Goa has moved its most recognisable local ride to the smartphone era. Chief Minister Pramod Sawant on Monday unveiled the ‘Mhaje Driver App’, a booking platform for the state’s motorcycle taxi service, signalling a digital push that aims to boost convenience for riders and earnings for motorcycle pilots.
Riders and pilots: what changes now
Commuters can now find and book the nearest motorcycle pilot online, rather than waiting at the traditional pickup points known locally as pilot stands. The promise is speed and certainty at the tap of a screen.
Crucially, the state has kept the pricing model intact. Sawant clarified that the tariff for customers remains the same and payments will be collected directly by the pilot. He added that pilots do not have to pay anything to be on the app.
The rollout has been designed to be inclusive. Registration is not mandatory for pilots at this stage because the app is provisional, and those without smartphones will be given one by the app operator, Sawant said.
For quick clarity, here are the operational basics announced so far:
– No fee for pilots to join now
– Tariff remains unchanged for riders
– Payment goes directly to pilots
– Smartphones provided to pilots without one
Trust and safety record
Sawant leaned on the sector’s reputation to frame the launch. ‘Even today, parents trust motorcycle pilots to drop and pick up their children from school. There has not been a single incident of motorcycle pilots misbehaving with customers,’ he said.
Motorcycle pilots are a distinctive part of Goa’s public transport, offering pillion rides where buses or other options are sparse.
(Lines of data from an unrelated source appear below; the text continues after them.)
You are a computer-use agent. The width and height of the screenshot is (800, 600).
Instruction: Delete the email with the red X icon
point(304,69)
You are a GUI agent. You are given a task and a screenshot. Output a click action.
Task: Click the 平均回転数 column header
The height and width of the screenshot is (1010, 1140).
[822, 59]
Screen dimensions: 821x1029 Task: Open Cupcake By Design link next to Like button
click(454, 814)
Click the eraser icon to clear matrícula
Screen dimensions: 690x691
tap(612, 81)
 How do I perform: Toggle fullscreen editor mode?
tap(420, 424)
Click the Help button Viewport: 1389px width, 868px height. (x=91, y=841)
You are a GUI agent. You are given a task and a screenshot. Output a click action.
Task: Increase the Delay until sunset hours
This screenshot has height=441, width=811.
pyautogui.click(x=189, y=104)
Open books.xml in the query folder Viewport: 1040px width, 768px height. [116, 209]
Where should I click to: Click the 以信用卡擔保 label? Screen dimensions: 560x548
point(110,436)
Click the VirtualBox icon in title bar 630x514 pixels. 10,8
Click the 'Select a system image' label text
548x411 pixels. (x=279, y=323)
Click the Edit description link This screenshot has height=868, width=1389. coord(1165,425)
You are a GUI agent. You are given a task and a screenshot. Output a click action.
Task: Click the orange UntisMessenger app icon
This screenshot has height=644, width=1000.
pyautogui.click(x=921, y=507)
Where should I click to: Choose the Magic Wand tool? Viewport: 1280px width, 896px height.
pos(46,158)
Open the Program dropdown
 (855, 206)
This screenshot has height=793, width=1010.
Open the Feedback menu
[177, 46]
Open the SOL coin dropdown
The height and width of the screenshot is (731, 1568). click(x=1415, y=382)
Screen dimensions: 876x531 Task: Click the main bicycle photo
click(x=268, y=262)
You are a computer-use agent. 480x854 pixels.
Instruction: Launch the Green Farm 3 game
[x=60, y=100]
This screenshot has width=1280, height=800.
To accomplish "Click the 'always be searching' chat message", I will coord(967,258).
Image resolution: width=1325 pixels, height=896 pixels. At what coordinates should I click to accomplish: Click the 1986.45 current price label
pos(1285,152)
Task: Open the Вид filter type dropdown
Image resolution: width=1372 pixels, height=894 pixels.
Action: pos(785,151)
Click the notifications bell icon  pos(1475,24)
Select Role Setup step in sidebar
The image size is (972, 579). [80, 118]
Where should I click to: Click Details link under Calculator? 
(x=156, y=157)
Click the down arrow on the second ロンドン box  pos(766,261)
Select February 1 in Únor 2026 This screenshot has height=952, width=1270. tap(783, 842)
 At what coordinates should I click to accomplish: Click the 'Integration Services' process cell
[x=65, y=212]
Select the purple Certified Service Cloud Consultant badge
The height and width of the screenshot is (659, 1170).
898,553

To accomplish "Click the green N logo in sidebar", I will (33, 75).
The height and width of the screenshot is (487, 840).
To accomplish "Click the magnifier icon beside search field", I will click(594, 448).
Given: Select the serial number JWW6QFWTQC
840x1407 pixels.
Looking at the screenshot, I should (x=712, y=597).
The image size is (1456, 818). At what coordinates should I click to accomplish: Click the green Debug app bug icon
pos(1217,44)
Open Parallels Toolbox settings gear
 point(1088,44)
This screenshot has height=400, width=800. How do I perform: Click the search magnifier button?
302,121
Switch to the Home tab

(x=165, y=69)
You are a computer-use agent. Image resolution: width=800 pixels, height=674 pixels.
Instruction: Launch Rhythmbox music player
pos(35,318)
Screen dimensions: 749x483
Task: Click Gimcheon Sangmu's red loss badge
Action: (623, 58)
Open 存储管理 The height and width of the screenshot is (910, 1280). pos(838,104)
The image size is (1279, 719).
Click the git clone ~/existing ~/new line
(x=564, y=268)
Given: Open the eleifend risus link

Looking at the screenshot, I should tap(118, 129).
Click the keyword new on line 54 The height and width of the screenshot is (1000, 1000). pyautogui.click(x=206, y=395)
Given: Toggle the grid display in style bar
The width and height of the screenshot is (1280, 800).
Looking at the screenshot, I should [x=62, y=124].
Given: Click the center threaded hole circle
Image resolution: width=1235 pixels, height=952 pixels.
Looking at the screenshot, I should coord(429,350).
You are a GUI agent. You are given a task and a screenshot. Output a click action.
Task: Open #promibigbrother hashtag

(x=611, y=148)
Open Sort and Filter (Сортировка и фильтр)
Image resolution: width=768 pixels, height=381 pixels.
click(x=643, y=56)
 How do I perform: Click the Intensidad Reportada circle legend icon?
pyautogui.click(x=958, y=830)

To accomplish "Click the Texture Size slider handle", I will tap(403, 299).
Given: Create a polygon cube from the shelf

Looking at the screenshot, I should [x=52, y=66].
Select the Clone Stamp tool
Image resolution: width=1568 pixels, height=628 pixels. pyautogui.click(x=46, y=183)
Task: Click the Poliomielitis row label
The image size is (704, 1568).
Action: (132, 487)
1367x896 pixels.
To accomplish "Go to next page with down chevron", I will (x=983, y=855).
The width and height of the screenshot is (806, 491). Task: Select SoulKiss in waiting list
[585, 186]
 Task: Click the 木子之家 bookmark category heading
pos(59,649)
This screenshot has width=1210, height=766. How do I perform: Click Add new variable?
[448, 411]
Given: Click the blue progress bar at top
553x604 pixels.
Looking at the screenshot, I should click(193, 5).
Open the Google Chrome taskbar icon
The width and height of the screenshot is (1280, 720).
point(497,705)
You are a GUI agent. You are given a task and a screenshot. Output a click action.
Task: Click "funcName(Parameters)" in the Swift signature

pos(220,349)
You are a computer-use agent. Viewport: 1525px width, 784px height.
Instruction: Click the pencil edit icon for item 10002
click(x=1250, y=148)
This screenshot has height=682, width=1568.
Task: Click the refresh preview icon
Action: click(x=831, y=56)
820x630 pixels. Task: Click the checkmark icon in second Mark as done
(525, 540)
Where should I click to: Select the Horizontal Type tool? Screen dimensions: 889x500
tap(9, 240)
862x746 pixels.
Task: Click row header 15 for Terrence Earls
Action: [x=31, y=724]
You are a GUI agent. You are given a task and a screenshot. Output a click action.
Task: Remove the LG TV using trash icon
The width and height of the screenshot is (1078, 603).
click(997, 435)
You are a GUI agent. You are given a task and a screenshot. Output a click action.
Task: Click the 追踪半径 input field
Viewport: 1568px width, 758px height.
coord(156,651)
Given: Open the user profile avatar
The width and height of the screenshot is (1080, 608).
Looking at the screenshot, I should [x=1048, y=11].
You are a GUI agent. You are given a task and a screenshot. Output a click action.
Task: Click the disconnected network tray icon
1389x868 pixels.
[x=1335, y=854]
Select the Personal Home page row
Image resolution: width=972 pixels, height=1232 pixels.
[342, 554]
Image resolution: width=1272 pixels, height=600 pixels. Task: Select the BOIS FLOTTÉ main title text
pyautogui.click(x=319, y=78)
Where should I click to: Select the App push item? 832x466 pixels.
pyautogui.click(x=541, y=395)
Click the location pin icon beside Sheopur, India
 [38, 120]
That local familiarity is a strength, and the app attempts to convert it into digital discoverability without diluting community trust.
A tech layer over a legacy service
The launch brings a Portuguese-era mode of transport onto a technology-driven platform. Rather than reinventing the service, the state is adding a modern transaction layer to a long-standing system.
Functionally, the app shows the nearest pilot and lets a commuter book before the pilot reaches the pickup point. That could trim waiting times and reduce uncertainty at busy tourist stretches and residential clusters alike.
By placing the technology behind an existing network, the government sidesteps the usual friction that accompanies platform-led changes. It aligns the app to the way pilots already work, with the tariff and cash collection remaining unchanged.
Earnings and discoverability
The government is framing the move as livelihood-positive. Sawant said the initiative would help motorcycle pilots increase their earnings by expanding their customer base. Digital discovery is the lever here, not higher fares or commissions.
For riders, a single window to find pilots could mean more predictable commutes in pockets where other public transport is limited. For pilots, visibility to new customers is the most tangible gain.
Signals on the road ahead
Sawant also outlined ideas that could reshape the fleet mix over time. The state is toying with providing e-bikes to pilots at a 50 per cent subsidy, a shift that could lower operating costs and reduce noise and emissions if adopted at scale.
Benefits are not limited to active riders. The state will also reintroduce a pension scheme for pilots who have completed 50 years in the profession, formalising support for a workforce that has long operated with minimal safety nets.
Taken together, the ‘Mhaje Driver App’ sets a strategic course: keep the tariff and community ethos intact, digitise discovery, and explore cost-saving hardware in the future. If execution matches intent, Goa’s motorcycle pilots may find themselves more visible, more accessible, and better protected, without losing what made the service iconic.